**** PROVIDED PASSAGE

Thirdly, it introduced to the English-speaking readers
for the first time a whole range of Marxist economic
ideas that had developed in the continent by thinkers
from Kautsky, to Hilferding, to Grossman, to Rosa
Luxemburg, to Tugan-Baranovsky, to Louis Boudin, to
Otto Bauer, to Nikolai Bukharin. The fact that there
was an extraordinarily rich literature in the Marxist
economic tradition was brought home to the Anglo-Saxon
world with a vengeance. Fourthly, it provided a cogent
explanation of contemporary phenomena, such as inter-imperialist
rivalry, and fascism, starting from the basics of
Marxist economic theory, not as accidental or conjunctural
occurrences, but as phenomena rooted in the political
economy of capitalism. And finally, and most significantly,
it advanced a theory of "underconsumption"
which was to dominate the Marxist economic discourse
thenceforth. Indeed both Baran's The Political Economy
of Growth, and Baran and Sweezy's Monopoly Capital
were basically re-iterations and refinements of the
"under-consumptionist" theory first advanced
in TCD.
"Underconsumptionism", which refers to the
view that a shift in the distribution of social income
away from the workers to the capitalists, produces,
through shrinking demand, a tendency towards stagnation
under capitalism, was of course an old idea. It had
been advanced by a host of writers from Sismondi to
Hobson, to Luxemburg, to Otto Bauer. Sweezy's, and
Baran's, contribution was to argue that "underconsumptionism"
was an ex ante tendency (which I shall explain shortly),
and to eliminate thereby a whole range of confusions
surrounding the theory. The theory for the first time
acquired a rigorous totality.
The standard objections to "underconsumptionism"
were two-fold: first, there was no perceived tendency
towards secular stagnation in the capitalist world.
True, the inter-war years had witnessed the "Great
Depression" which had persisted until the start
of re-armament (in fascist countries earlier, and
in liberal capitalist countries under the fascist
threat), but this did not amount to a secular tendency,
since post-war capitalism had experienced remarkable
growth rates. Secondly, there was not even any statistical
evidence to show that the share of profits in output
was rising in the advanced capitalist countries as
predicted by the underconsumptionist argument. (Nicholas
Kaldor had made this point in a review of Paul Baran's
book).
Baran and Sweezy's ingenious answer to these objections
can be explained with a simple arithmetical example.

********

STATED GOAL A -
Reproduce the rows starting at the line containing "Task: Go back with the browser back arrow" and ending at the line containing "pyautogui.click(x=91, y=253)".

**** RECORDS SUPPLIED

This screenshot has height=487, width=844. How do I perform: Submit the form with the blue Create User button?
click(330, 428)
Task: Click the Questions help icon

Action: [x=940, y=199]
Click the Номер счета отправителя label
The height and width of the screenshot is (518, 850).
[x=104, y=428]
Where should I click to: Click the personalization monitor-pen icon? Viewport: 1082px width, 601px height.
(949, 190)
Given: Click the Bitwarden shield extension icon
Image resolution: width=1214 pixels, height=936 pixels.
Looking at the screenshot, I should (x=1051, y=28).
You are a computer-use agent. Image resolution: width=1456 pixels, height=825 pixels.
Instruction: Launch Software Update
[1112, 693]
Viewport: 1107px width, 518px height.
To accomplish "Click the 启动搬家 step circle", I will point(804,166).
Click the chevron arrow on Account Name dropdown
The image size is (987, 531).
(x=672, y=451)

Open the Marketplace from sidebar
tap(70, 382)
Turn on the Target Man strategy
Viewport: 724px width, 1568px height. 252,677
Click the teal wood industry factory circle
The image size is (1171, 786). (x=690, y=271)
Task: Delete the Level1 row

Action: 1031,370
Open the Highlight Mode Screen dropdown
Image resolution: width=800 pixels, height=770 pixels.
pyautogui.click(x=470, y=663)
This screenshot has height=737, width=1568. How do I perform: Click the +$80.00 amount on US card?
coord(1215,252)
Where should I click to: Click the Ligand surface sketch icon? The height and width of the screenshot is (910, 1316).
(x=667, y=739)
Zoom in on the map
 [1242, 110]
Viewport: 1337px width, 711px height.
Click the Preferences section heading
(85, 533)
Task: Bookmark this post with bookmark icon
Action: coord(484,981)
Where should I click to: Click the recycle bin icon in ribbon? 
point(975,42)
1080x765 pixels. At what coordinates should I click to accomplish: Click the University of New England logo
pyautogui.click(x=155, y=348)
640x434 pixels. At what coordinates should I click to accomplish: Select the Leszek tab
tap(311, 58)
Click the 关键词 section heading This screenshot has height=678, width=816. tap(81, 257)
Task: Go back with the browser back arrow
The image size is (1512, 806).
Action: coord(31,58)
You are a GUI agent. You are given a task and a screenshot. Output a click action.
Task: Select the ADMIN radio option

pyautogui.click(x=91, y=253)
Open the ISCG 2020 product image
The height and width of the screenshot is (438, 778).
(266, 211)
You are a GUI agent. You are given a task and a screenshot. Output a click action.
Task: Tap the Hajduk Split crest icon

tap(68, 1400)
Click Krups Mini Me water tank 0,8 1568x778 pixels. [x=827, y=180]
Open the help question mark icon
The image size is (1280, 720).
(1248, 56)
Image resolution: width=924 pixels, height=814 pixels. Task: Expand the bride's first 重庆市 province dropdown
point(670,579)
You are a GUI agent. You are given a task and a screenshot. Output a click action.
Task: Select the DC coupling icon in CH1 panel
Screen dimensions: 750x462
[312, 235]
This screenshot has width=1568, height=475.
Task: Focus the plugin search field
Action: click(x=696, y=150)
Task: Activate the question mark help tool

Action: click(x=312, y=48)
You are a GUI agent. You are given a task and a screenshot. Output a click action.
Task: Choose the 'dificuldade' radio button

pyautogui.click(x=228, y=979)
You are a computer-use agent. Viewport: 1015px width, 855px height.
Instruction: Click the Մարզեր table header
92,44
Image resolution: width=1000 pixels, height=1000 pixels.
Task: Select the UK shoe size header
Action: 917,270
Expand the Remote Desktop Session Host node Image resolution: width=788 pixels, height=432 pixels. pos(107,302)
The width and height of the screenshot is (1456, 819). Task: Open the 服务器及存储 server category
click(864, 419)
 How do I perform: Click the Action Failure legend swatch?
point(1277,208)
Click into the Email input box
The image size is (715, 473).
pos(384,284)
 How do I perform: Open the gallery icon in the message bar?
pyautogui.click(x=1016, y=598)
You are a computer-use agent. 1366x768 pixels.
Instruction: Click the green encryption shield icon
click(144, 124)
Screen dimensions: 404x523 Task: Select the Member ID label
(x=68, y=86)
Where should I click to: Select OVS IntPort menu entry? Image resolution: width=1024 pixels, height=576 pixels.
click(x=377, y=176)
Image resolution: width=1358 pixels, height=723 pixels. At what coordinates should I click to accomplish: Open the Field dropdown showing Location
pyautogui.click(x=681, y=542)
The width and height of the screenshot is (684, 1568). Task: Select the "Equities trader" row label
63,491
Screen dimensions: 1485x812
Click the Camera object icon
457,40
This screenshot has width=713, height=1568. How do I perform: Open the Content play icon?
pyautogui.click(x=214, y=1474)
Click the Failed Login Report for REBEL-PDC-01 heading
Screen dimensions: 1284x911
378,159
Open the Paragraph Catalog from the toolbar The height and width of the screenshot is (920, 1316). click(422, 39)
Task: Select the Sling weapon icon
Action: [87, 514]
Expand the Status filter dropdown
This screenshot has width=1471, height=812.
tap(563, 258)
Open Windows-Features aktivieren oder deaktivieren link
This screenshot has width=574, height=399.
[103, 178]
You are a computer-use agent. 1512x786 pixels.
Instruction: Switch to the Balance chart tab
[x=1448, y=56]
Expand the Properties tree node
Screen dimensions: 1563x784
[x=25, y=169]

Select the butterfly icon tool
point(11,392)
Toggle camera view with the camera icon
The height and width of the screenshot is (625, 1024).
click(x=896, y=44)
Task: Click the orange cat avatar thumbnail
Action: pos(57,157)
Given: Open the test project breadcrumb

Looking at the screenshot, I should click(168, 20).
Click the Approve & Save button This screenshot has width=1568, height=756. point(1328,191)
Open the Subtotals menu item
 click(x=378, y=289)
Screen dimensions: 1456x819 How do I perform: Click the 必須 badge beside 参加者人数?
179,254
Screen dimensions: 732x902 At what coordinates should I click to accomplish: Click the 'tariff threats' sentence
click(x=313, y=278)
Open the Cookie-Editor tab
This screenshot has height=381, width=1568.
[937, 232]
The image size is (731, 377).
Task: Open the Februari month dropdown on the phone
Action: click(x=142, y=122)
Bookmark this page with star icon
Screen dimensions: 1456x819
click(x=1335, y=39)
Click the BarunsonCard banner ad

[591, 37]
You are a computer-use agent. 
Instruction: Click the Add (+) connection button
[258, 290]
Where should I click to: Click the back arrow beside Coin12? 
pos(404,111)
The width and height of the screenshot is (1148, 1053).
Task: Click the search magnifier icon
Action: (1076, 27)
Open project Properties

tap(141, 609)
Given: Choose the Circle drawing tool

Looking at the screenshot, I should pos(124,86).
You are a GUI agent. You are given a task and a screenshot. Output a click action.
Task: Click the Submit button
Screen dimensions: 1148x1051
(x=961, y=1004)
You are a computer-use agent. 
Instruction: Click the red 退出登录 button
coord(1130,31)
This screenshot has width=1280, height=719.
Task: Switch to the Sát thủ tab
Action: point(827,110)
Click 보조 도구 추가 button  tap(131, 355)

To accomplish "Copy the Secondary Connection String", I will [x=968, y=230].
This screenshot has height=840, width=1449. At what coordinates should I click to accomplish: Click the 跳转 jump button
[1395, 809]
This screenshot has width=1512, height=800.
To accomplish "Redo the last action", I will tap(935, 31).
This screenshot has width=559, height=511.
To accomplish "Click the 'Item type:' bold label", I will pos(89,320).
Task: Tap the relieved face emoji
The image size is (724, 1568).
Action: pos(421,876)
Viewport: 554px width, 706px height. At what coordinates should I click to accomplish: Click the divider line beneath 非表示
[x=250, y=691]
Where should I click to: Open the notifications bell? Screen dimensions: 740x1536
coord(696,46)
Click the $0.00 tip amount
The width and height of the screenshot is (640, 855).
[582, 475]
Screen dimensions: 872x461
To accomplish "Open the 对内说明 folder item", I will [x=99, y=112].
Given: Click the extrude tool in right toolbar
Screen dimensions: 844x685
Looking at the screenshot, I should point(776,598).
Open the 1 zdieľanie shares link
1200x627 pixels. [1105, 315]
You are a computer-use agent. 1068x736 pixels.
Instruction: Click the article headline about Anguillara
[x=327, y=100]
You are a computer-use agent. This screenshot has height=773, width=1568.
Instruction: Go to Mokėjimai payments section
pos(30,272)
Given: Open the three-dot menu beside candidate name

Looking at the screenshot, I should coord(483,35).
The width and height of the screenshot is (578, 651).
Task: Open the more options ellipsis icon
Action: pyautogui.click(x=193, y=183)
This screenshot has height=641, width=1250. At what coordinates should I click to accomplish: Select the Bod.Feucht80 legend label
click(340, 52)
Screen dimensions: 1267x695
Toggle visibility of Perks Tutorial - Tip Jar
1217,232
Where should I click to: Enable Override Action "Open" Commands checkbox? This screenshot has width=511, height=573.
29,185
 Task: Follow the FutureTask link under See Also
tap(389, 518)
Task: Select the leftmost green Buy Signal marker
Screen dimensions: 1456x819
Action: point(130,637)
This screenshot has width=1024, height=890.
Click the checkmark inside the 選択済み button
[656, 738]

********

STATED GOAL B -
Answer these questions from the passage on underconsumptionism:
(i) Who made the point about profit-share statistics in a review of Paul Baran's book?
(ii) Which two books does the passage call re-iterations and refinements of the theory first advanced in TCD?
(iii) Until what did the "Great Depression" persist?

ANSWER A -
Task: Go back with the browser back arrow
The image size is (1512, 806).
Action: coord(31,58)
You are a GUI agent. You are given a task and a screenshot. Output a click action.
Task: Select the ADMIN radio option

pyautogui.click(x=91, y=253)

ANSWER B -
(i) Nicholas Kaldor
(ii) Baran's The Political Economy of Growth and Baran and Sweezy's Monopoly Capital
(iii) The start of re-armament